How To Fix My Child’s Behaviour Without Punishment

Is it safe to say we are currently having a global reckoning with the concept of punishment?

I know this is a huge, scary topic, but with these calls to defund the police, I can see where our upbringings are being reflected into our societal expectations and vice versa. 

It is not shocking to me that a large swath of society is terrified of the idea of removing the “enforcers of order.” They think that demilitarizing and defunding police will lead to anarchy. When you are raised with the idea that the only thing keeping you on the straight and narrow path is the threat of violence towards you, shame, or loss of privilege, you’re going to believe that stepping out of line in any way can only be rectified by threat of those things! 

This concept of punishments and rewards is ingrained in us! It’s probably one of the most common lines I hear from parents who are new to Uncommon Sense Parenting:

“BUT THEY NEED TO KNOW IT’S WRONG!” 

And the only way that most of us seem to be able to come up with to “show someone that they’re wrong” is to punish them. But we know that not to be true!

People do well if they can. If they aren’t – there’s a reason!

A much more effective and durable solution is to figure out what is preventing them from doing well and fixing that.

Punishments – whether that’s a time-out or sentencing, someone, to serve jail-time – are just a Band-Aid. 

It starts at home. Changing how we respond to our children, how we solve their problems, and how we solve our own, is something that everyone has the power to do. That shift in thinking is the foundation of making these changes.

The Link Between Our Upbringings and Our Societal Expectations

In North America in particular, the laws of the lands as they stand are based off some seriously questionable interpretations of Judeo-Christian religious texts, which modern interpretations do not uphold. Regardless of your belief system: 

You’ve been religiously brainwashed since you were an infant!

This belief that order can only be maintained if we punish those who don’t follow the order and reward those who do, is why it’s so hard to focus on skill building and guidance. It’s a hard mindset shift. This is why so many people are having such a hard time getting on board with this idea and will even conflict themselves – while you may agree that social programs and schooling needs more funding and the second you suggest that funding might be found in demilitarizing the police, there’s a panic. Not that you disagree, it just creates a very visceral, irrational panic in us, because this concept of punishment is so ingrained! It’s not even a conscious thought. If you ask any ParentAbility member, they will tell you, it’s basically impossible to reason someone out of an irrational, visceral reaction.

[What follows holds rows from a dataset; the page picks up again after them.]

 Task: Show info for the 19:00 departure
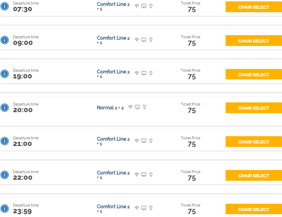pos(4,74)
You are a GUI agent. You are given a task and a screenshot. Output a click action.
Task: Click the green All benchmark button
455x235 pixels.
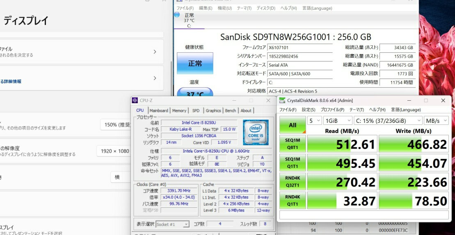click(x=292, y=125)
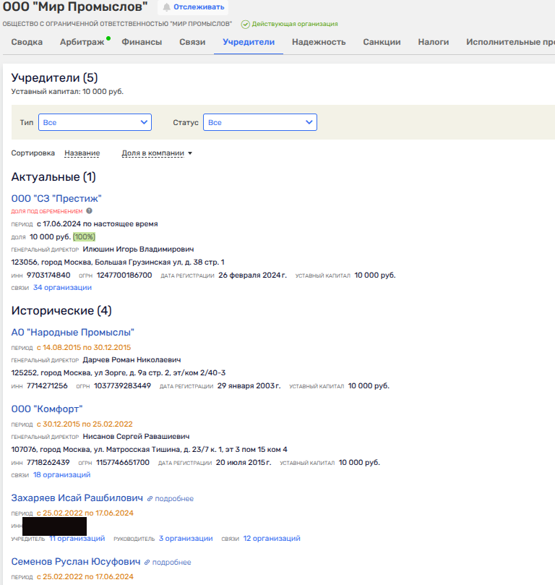Viewport: 555px width, 585px height.
Task: Click the question mark icon near Доля под обременением
Action: 90,211
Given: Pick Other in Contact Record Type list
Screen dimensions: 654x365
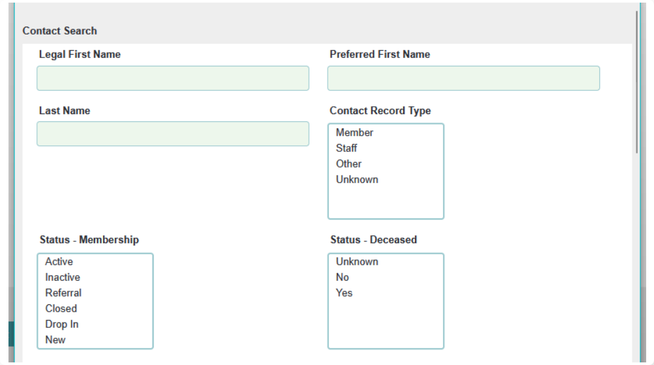Looking at the screenshot, I should (348, 164).
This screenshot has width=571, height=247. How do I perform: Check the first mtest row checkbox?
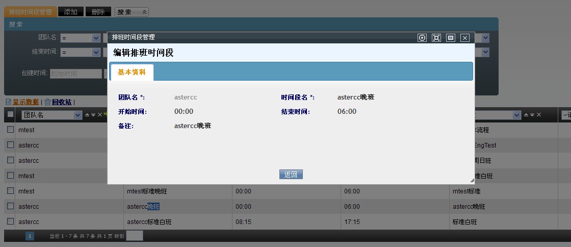[10, 130]
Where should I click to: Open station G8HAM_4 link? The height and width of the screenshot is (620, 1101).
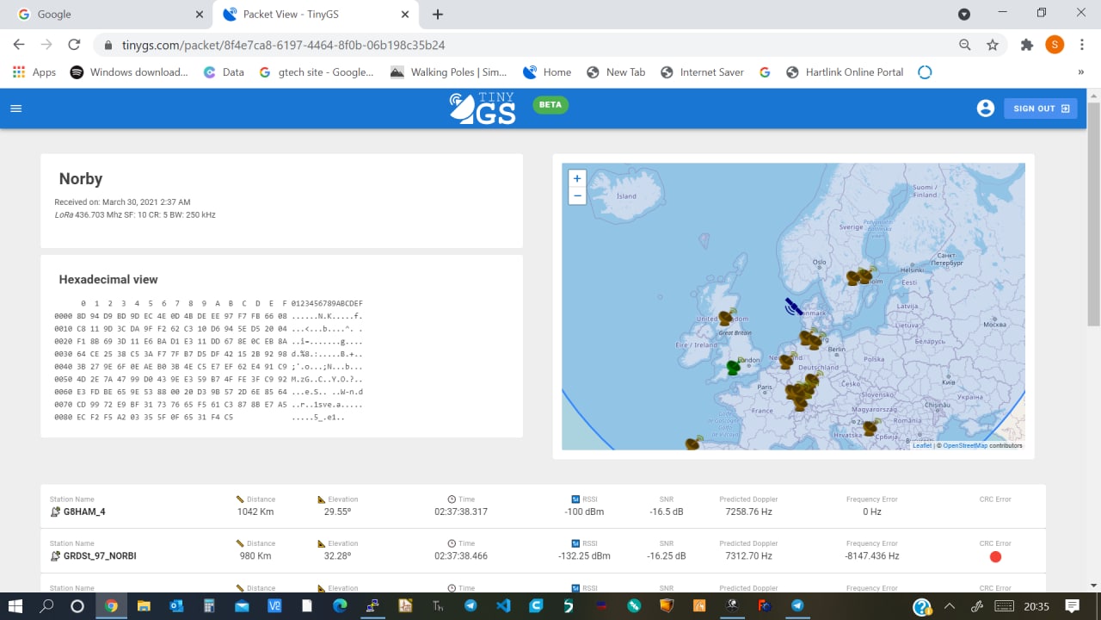(84, 512)
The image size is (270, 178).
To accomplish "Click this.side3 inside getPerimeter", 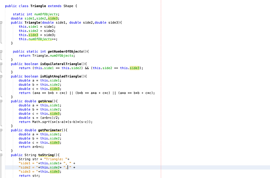I will 50,142.
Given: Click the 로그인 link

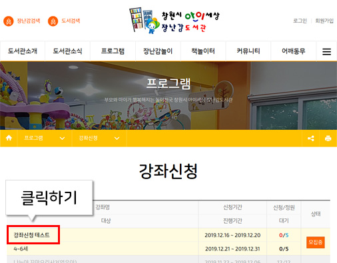Looking at the screenshot, I should [x=300, y=21].
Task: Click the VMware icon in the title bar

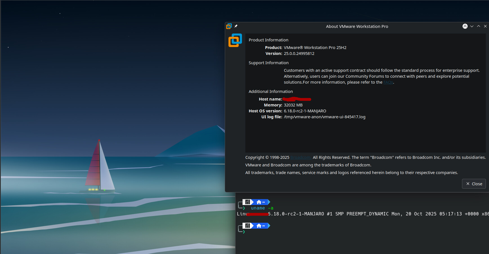Action: tap(229, 26)
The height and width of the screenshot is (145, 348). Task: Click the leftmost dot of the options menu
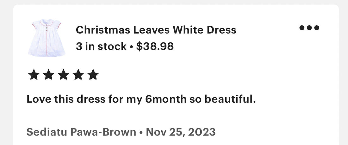[x=302, y=28]
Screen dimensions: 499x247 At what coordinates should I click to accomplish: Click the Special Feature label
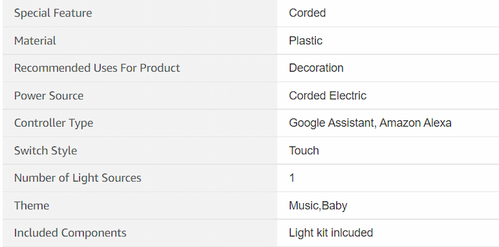pyautogui.click(x=53, y=13)

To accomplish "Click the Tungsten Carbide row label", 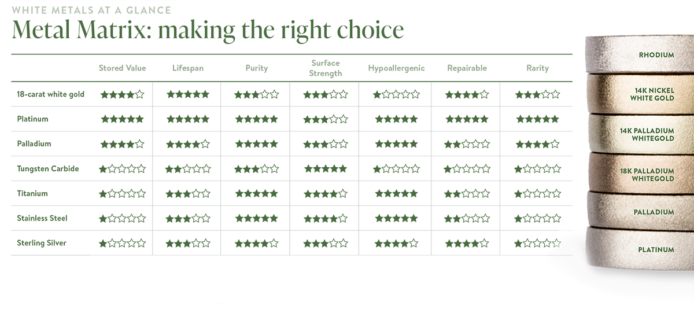I will click(48, 169).
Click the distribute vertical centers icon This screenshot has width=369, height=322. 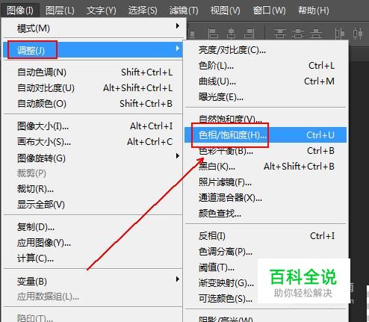[298, 34]
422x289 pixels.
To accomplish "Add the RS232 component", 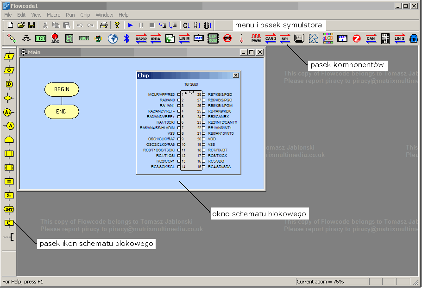I will click(141, 39).
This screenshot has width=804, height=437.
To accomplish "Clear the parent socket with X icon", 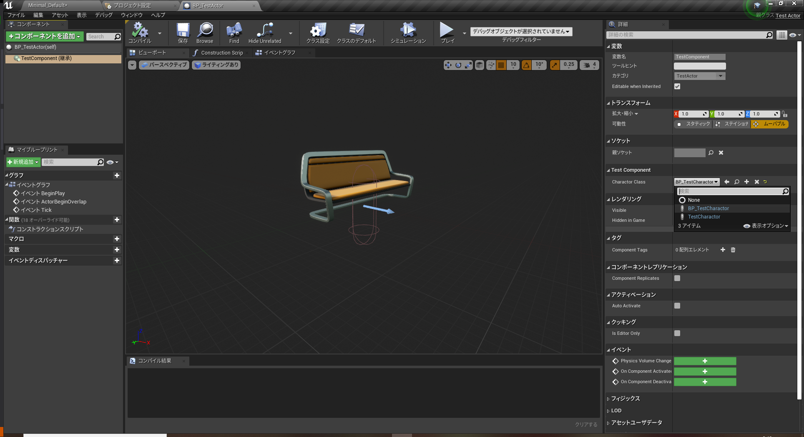I will (721, 153).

If you believe that dismantling the policing structure we currently have and rebuilding it to include problem-solving structures is a good idea- you CANNOT in good conscious continue to use time-outs and reward charts and punishments like loss of privileges in your home with your children. Those two things are at odds with each other. 

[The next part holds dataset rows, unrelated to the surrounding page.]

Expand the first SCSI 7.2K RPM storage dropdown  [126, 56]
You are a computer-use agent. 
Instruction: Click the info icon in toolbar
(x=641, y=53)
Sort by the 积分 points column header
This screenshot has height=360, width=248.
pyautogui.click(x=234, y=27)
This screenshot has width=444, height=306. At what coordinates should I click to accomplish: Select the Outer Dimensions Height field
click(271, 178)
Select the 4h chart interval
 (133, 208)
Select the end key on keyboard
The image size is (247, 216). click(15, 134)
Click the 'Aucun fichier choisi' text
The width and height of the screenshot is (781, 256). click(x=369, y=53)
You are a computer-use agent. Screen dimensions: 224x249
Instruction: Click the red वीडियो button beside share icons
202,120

If you believe that building skills and engaging in proactive problem solving is the best way to prepare your child for adulthood, then you cannot support the current structures of maintaining societal order as they currently stand. 

As we as a global society begin to have this reckoning with the idea of punishment and rewards and it’s failures, we need to be sitting with times where we slip into these old ways of doing things. It’s not going to be easy and clean, at home, or in public. 

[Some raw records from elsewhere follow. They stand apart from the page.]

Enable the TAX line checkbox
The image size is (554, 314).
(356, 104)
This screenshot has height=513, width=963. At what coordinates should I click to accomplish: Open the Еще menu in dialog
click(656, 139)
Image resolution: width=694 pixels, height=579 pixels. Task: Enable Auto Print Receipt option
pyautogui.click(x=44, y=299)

It starts with teaching our kids to respond to unkindness with empathy and concern. It starts with teaching our kids to ask for their needs to be met and giving them tools to meet them. 

That is something we all have within our control and our realm of influence. It starts with us. As I said – it’s almost impossible to reason someone out of an irrational, visceral reaction that’s so ingrained it’s unconscious. BUT! We can model it, which is much more effective. We can model it for those around us.

Prime Example

I’ll give an example of my own son at the beginning of the last school year. He and his best friend were being bullied, often very physically and viciously. When the teachers came to me with this information they had a laundry list of “actions they were taking.” 

I listened, and I said to the teacher, “Okay, I’m not really okay with any of that. This child sounds stressed and like he’s struggling with social skills, in particular how to insert himself into play. I don’t want you to take away his recess and separate him from his classmates during instruction time. I want to know how you’re supporting his social learning.” And she really didn’t have an answer for me on that. 

So I asked to speak to the principal. The principal called me and I asked the same question – how are you supporting this child who is hurting my son? And again I got a lot of ways they were going to punish him. I reiterated that I really didn’t want him punished; I wanted him supported in his social learning. That’s when the principal said to me, “You know, in all my years working in education, you’re the first parent to ask me that. Most parents want blood.”

“MOST PARENTS WANT BLOOD.” 

We’re talking about kindergarteners here! If parents are out for blood when it involves a five-year-old, I can only imagine how that mindset translates to an adult! 

The result of this situation was that they brought in a student counselor who was trained in supporting children to build social communication skills and within a month, the incidents weren’t happening anymore! If they had gone the punishment route, this child would have ended up severely hurt, because isolating that child wasn’t going to change the fact that he didn’t know how to socially develop appropriately. It doesn’t matter what he was taught, it was a matter of him not knowing how to meet the expectation.

See how this starts with us? 
I can see the parallels between how we raise our kids and how adults seem to expect people to be treated in “the real world” so clearly, and it’s incredibly frustrating to me! 

I often have parents (either 1-on-1 clients or in ParentAbility) who struggle with this. 

“But what happens when they go out into the real world and realize that nobody will help them regulate?!” 

That is such backwards thinking. Change starts from the bottom > up, not top > down. It always has.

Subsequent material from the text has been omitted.